__Document passage__.
____

The vision of Australian Food & Farming is to, over the longer term, develop biodiverse landscapes, biologically enriched soil, healthy food through ecologically and ethically driven farming processes.
By better managing our soil, water, vegetation, biodiversity and ecological systems through improved knowledge and a capacity to mimic, as far as possible, Australia’s highly effective natural processes, Australian Food & Farming aims to regenerate our landscape and ensure healthy, profitable farming.
What is Regenerative Agriculture?
The loss of the world’s fertile soil and biodiversity, along with the loss of indigenous seeds and knowledge, pose a significant threat to our future. According to soil scientists, at current rates of soil destruction (i.e. decarbonization, erosion, desertification, chemical pollution), within 50 years we will increasingly face damage to public healthdue to a qualitatively degraded food supply. This will be characterized by diminished nutrition and loss of important trace minerals, requiring reliance on dietary supplements.
More alarming though is the fact that we may no longer have enough arable topsoil to support the world’s population. Without protecting and regenerating the soil on our 4 billion acres of cultivated farmland, 8 billion acres of pastureland, and 10 billion acres of forest land, it will be impossible to feed the world, contain global warming to below 2 degrees Celsius, or halt the loss of biodiversity.
Regenerative agricultural practices reduce the use of chemical fertilizers, pesticides, and herbicides, and provide optimal humane treatment and welfare for animals through managed pasture grazing programs. At Australian Food & Farming, we are committed to being producers who see themselves as stewards of the land and recognise this very important interrelationship between soil, plants, animals, the environment and humans.
Global Shift to Regenerative Agriculture
-- Decrease GHG emissions. A new food system could be a key driver of solutions to climate change. The current industrial food system is responsible for 44% to 57% of all global greenhouse gas emissions. Science suggests that pastures, managed properly, can absorb significant amounts of carbon.
-- Improve yields. In cases of extreme weather and climate change, yields on organic farms have been shown to be higher than conventional farms.
-- Create drought-resistant soil. The addition of organic matter to the soil increases the water holding capacity of the soil. Regenerative organic agriculture builds soil organic matter.
-- Support biodiversity. Biodiversity is fundamental to agricultural production and food security, as well as a valuable ingredient of environmental conservation.
-- Restore grasslands. One third of the earth’s surface is grasslands, 70% of which have been degraded. We can restore them using holistic planned grazing.
-- Improve nutrition. Nutritionists now increasingly insist on the need for more diverse agroecosystems, in order to ensure a more diversified nutrient output of the farming systems.
Focus on Sustainability
The demand for healthy, locally produced food and healthy ecosystems has never been greater. More consumers, producers and government programs are engaged in producing cleaner, safer food. The world recognises the importance of changing our approach to feeding the global population, and holistic management offers a highly sustainable solution to this.
Agriculture focused on regenerative practices is by definition a system focused on improving soil health through increased soil carbon and life in the soil. While industrial agriculture has been mining the soil of minerals, fertility, and life for the last 50+ years in Australia, regenerative agriculture is about growing and feeding soil life, thus resulting in sustainable growth and more efficient production.
Building Soil Health
Regenerative agricultural practices that focus on soil health are critical to a healthy land base that is more resilient against the volatility of weather, such as drought or floods. They are also critical for the longterm sustainability of agricultural businesses because they are less dependent on fossil fuel inputs that will only continue to rise in cost.

____

List the goals given as headings in the dash-marked lines under "Global Shift to Regenerative Agriculture" in the regenerative agriculture text above.

Saved data entries:
____

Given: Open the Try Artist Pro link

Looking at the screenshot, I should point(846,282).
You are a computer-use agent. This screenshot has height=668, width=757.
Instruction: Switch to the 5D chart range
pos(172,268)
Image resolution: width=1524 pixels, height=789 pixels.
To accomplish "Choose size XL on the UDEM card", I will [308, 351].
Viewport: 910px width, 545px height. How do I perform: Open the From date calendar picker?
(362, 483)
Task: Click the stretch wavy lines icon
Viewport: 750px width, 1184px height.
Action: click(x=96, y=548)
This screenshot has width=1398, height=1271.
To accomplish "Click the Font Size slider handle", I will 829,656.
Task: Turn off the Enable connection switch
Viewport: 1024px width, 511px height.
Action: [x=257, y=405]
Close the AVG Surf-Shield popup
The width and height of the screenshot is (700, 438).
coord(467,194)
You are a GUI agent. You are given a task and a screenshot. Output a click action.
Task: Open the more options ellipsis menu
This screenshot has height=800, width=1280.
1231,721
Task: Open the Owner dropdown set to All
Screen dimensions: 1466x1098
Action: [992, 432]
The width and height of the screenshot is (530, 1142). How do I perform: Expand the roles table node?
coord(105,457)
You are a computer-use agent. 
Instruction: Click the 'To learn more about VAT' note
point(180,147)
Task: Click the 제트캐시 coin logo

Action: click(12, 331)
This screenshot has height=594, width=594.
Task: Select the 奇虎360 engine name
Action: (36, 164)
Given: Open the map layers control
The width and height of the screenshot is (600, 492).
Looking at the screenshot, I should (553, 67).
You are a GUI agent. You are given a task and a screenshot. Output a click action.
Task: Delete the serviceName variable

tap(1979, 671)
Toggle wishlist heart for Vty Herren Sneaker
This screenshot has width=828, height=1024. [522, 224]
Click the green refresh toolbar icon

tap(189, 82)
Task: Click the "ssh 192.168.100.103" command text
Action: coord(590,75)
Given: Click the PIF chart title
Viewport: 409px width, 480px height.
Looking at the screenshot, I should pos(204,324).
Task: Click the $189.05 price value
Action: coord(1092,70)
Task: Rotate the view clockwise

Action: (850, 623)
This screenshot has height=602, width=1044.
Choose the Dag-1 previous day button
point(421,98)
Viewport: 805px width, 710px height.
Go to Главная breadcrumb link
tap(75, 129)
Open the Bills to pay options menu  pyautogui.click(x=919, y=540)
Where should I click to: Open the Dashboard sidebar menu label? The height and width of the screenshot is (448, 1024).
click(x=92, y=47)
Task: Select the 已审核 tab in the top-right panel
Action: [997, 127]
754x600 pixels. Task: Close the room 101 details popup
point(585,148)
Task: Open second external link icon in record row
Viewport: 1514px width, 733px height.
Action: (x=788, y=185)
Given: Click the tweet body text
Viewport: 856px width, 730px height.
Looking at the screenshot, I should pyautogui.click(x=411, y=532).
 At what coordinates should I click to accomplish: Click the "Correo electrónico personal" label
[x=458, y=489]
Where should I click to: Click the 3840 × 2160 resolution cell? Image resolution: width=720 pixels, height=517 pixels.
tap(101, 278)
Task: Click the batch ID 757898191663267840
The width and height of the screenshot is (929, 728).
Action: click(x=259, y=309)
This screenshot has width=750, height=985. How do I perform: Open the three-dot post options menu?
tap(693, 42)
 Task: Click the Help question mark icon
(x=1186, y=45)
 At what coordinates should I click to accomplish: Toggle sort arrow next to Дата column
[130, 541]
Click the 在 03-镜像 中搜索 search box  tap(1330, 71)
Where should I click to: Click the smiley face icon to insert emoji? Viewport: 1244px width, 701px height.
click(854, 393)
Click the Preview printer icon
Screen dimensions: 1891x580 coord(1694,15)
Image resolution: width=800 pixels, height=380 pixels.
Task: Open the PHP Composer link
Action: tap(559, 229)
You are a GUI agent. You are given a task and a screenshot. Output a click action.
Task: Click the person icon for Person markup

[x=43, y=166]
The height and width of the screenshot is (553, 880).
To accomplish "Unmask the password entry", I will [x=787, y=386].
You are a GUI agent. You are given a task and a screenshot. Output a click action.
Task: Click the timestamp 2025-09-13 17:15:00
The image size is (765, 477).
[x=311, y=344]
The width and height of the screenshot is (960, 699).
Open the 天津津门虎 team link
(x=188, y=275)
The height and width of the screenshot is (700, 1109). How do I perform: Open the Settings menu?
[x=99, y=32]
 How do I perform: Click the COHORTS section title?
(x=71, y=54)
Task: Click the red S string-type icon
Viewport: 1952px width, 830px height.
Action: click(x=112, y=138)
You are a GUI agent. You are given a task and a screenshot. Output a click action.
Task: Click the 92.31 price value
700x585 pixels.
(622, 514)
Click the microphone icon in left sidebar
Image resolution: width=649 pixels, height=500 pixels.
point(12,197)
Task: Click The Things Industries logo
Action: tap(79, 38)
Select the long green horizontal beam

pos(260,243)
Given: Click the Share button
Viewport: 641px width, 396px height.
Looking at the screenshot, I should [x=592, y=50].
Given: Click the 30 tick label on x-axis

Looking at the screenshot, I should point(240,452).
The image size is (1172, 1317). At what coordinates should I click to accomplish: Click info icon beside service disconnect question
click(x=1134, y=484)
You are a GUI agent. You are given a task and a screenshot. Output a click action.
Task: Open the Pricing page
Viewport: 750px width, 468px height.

____

__Response__.
- Decrease GHG emissions
- Improve yields
- Create drought-resistant soil
- Support biodiversity
- Restore grasslands
- Improve nutrition